# YOUR TASK
Make an exact copy of every entry, from the first line to the last.

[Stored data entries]
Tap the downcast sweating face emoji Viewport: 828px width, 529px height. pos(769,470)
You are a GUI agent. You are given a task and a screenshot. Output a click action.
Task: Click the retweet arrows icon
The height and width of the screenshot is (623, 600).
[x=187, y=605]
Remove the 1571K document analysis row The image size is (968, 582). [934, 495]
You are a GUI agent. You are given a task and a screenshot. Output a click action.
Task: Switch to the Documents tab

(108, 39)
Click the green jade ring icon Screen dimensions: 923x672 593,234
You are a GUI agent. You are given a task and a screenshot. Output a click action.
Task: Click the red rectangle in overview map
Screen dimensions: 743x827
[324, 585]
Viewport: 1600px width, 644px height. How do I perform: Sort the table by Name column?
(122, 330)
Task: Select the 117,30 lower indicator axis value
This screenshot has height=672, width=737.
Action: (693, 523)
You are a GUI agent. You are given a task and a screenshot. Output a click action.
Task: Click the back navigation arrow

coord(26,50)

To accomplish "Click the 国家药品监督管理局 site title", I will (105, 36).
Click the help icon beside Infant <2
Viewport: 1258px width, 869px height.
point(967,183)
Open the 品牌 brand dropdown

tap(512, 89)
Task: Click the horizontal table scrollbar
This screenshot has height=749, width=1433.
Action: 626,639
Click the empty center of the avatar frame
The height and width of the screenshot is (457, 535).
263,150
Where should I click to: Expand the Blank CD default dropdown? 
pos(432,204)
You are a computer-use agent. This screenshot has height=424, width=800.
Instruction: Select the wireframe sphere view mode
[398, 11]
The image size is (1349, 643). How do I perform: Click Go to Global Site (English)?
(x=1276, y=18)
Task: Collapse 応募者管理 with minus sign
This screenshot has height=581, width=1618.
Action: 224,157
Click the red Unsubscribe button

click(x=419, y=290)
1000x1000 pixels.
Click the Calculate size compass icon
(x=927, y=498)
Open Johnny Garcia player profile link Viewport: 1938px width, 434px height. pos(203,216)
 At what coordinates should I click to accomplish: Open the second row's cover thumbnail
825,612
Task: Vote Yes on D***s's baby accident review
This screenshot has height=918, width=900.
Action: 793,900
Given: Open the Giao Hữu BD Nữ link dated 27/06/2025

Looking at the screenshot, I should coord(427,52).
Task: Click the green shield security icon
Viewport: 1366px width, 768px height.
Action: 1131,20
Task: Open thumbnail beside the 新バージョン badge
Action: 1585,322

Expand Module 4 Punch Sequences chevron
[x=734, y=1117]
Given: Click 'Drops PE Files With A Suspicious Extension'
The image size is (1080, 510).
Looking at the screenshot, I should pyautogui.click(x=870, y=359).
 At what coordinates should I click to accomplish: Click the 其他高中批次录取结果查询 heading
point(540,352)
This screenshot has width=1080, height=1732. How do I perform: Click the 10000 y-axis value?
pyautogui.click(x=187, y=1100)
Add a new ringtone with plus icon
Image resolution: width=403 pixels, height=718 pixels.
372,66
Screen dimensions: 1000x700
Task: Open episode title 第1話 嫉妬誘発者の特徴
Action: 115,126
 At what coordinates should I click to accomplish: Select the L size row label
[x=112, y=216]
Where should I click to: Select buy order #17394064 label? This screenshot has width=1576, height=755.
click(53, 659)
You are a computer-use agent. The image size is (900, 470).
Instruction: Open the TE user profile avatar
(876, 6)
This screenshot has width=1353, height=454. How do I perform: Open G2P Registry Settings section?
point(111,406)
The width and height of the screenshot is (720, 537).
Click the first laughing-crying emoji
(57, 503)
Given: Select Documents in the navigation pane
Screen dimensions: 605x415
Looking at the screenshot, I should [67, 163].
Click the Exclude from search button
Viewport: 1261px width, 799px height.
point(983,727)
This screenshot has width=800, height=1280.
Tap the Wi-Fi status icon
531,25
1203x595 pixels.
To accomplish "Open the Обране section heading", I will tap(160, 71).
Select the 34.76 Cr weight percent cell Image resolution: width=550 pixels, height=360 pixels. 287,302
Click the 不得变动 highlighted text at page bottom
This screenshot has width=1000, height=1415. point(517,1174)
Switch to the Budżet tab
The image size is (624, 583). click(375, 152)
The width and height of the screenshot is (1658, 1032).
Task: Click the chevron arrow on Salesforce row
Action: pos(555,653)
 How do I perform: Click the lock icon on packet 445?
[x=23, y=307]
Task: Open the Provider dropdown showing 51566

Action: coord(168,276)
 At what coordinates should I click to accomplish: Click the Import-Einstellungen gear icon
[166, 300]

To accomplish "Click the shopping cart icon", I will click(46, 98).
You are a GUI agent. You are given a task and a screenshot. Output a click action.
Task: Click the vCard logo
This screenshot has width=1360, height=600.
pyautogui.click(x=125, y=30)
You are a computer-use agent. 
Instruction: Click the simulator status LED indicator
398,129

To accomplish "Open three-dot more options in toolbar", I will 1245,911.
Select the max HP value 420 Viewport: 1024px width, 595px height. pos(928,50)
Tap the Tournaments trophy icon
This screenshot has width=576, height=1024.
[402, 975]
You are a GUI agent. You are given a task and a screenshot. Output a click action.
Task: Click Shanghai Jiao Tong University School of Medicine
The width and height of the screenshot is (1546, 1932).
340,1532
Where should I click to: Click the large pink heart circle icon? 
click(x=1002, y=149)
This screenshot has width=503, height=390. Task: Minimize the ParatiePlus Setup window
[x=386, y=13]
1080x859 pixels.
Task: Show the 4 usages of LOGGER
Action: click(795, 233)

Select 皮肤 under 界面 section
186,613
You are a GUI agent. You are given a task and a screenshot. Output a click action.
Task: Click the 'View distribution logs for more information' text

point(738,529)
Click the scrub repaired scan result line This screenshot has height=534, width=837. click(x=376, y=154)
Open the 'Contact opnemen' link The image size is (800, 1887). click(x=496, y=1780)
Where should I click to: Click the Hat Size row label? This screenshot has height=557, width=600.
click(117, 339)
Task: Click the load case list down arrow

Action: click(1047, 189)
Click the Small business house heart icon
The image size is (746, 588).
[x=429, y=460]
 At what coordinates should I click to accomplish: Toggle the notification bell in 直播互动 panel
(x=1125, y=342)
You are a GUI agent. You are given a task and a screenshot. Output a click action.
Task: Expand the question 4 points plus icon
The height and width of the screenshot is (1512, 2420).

# RESULT FOR THIS TASK
Tap the downcast sweating face emoji Viewport: 828px width, 529px height. pos(769,470)
You are a GUI agent. You are given a task and a screenshot. Output a click action.
Task: Click the retweet arrows icon
The height and width of the screenshot is (623, 600).
[x=187, y=605]
Remove the 1571K document analysis row The image size is (968, 582). [934, 495]
You are a GUI agent. You are given a task and a screenshot. Output a click action.
Task: Switch to the Documents tab

(108, 39)
Click the green jade ring icon Screen dimensions: 923x672 593,234
You are a GUI agent. You are given a task and a screenshot. Output a click action.
Task: Click the red rectangle in overview map
Screen dimensions: 743x827
[324, 585]
Viewport: 1600px width, 644px height. How do I perform: Sort the table by Name column?
(122, 330)
Task: Select the 117,30 lower indicator axis value
This screenshot has height=672, width=737.
Action: (693, 523)
You are a GUI agent. You are given a task and a screenshot. Output a click action.
Task: Click the back navigation arrow

coord(26,50)

To accomplish "Click the 国家药品监督管理局 site title", I will (105, 36).
Click the help icon beside Infant <2
Viewport: 1258px width, 869px height.
point(967,183)
Open the 品牌 brand dropdown

tap(512, 89)
Task: Click the horizontal table scrollbar
This screenshot has height=749, width=1433.
Action: 626,639
Click the empty center of the avatar frame
The height and width of the screenshot is (457, 535).
263,150
Where should I click to: Expand the Blank CD default dropdown? 
pos(432,204)
You are a computer-use agent. This screenshot has height=424, width=800.
Instruction: Select the wireframe sphere view mode
[398, 11]
The image size is (1349, 643). How do I perform: Click Go to Global Site (English)?
(x=1276, y=18)
Task: Collapse 応募者管理 with minus sign
This screenshot has height=581, width=1618.
Action: 224,157
Click the red Unsubscribe button

click(x=419, y=290)
1000x1000 pixels.
Click the Calculate size compass icon
(x=927, y=498)
Open Johnny Garcia player profile link Viewport: 1938px width, 434px height. pos(203,216)
 At what coordinates should I click to accomplish: Open the second row's cover thumbnail
825,612
Task: Vote Yes on D***s's baby accident review
This screenshot has height=918, width=900.
Action: 793,900
Given: Open the Giao Hữu BD Nữ link dated 27/06/2025

Looking at the screenshot, I should coord(427,52).
Task: Click the green shield security icon
Viewport: 1366px width, 768px height.
Action: 1131,20
Task: Open thumbnail beside the 新バージョン badge
Action: 1585,322

Expand Module 4 Punch Sequences chevron
[x=734, y=1117]
Given: Click 'Drops PE Files With A Suspicious Extension'
The image size is (1080, 510).
Looking at the screenshot, I should pyautogui.click(x=870, y=359).
 At what coordinates should I click to accomplish: Click the 其他高中批次录取结果查询 heading
point(540,352)
This screenshot has width=1080, height=1732. How do I perform: Click the 10000 y-axis value?
pyautogui.click(x=187, y=1100)
Add a new ringtone with plus icon
Image resolution: width=403 pixels, height=718 pixels.
372,66
Screen dimensions: 1000x700
Task: Open episode title 第1話 嫉妬誘発者の特徴
Action: 115,126
 At what coordinates should I click to accomplish: Select the L size row label
[x=112, y=216]
Where should I click to: Select buy order #17394064 label? This screenshot has width=1576, height=755.
click(53, 659)
You are a computer-use agent. The image size is (900, 470).
Instruction: Open the TE user profile avatar
(876, 6)
This screenshot has width=1353, height=454. How do I perform: Open G2P Registry Settings section?
point(111,406)
The width and height of the screenshot is (720, 537).
Click the first laughing-crying emoji
(57, 503)
Given: Select Documents in the navigation pane
Screen dimensions: 605x415
Looking at the screenshot, I should [67, 163].
Click the Exclude from search button
Viewport: 1261px width, 799px height.
point(983,727)
This screenshot has width=800, height=1280.
Tap the Wi-Fi status icon
531,25
1203x595 pixels.
To accomplish "Open the Обране section heading", I will tap(160, 71).
Select the 34.76 Cr weight percent cell Image resolution: width=550 pixels, height=360 pixels. 287,302
Click the 不得变动 highlighted text at page bottom
This screenshot has width=1000, height=1415. point(517,1174)
Switch to the Budżet tab
The image size is (624, 583). click(375, 152)
The width and height of the screenshot is (1658, 1032).
Task: Click the chevron arrow on Salesforce row
Action: pos(555,653)
 How do I perform: Click the lock icon on packet 445?
[x=23, y=307]
Task: Open the Provider dropdown showing 51566

Action: coord(168,276)
 At what coordinates should I click to accomplish: Click the Import-Einstellungen gear icon
[166, 300]

To accomplish "Click the shopping cart icon", I will click(46, 98).
You are a GUI agent. You are given a task and a screenshot. Output a click action.
Task: Click the vCard logo
This screenshot has width=1360, height=600.
pyautogui.click(x=125, y=30)
You are a computer-use agent. 
Instruction: Click the simulator status LED indicator
398,129

To accomplish "Open three-dot more options in toolbar", I will 1245,911.
Select the max HP value 420 Viewport: 1024px width, 595px height. pos(928,50)
Tap the Tournaments trophy icon
This screenshot has width=576, height=1024.
[402, 975]
You are a GUI agent. You are given a task and a screenshot. Output a click action.
Task: Click Shanghai Jiao Tong University School of Medicine
The width and height of the screenshot is (1546, 1932).
340,1532
Where should I click to: Click the large pink heart circle icon? 
click(x=1002, y=149)
This screenshot has width=503, height=390. Task: Minimize the ParatiePlus Setup window
[x=386, y=13]
1080x859 pixels.
Task: Show the 4 usages of LOGGER
Action: click(795, 233)

Select 皮肤 under 界面 section
186,613
You are a GUI agent. You are given a task and a screenshot. Output a click action.
Task: Click the 'View distribution logs for more information' text

point(738,529)
Click the scrub repaired scan result line This screenshot has height=534, width=837. click(x=376, y=154)
Open the 'Contact opnemen' link The image size is (800, 1887). click(x=496, y=1780)
Where should I click to: Click the Hat Size row label? This screenshot has height=557, width=600.
click(117, 339)
Task: Click the load case list down arrow

Action: click(1047, 189)
Click the Small business house heart icon
The image size is (746, 588).
[x=429, y=460]
 At what coordinates should I click to accomplish: Toggle the notification bell in 直播互动 panel
(x=1125, y=342)
You are a GUI agent. You are given a task and a screenshot. Output a click action.
Task: Expand the question 4 points plus icon
The height and width of the screenshot is (1512, 2420).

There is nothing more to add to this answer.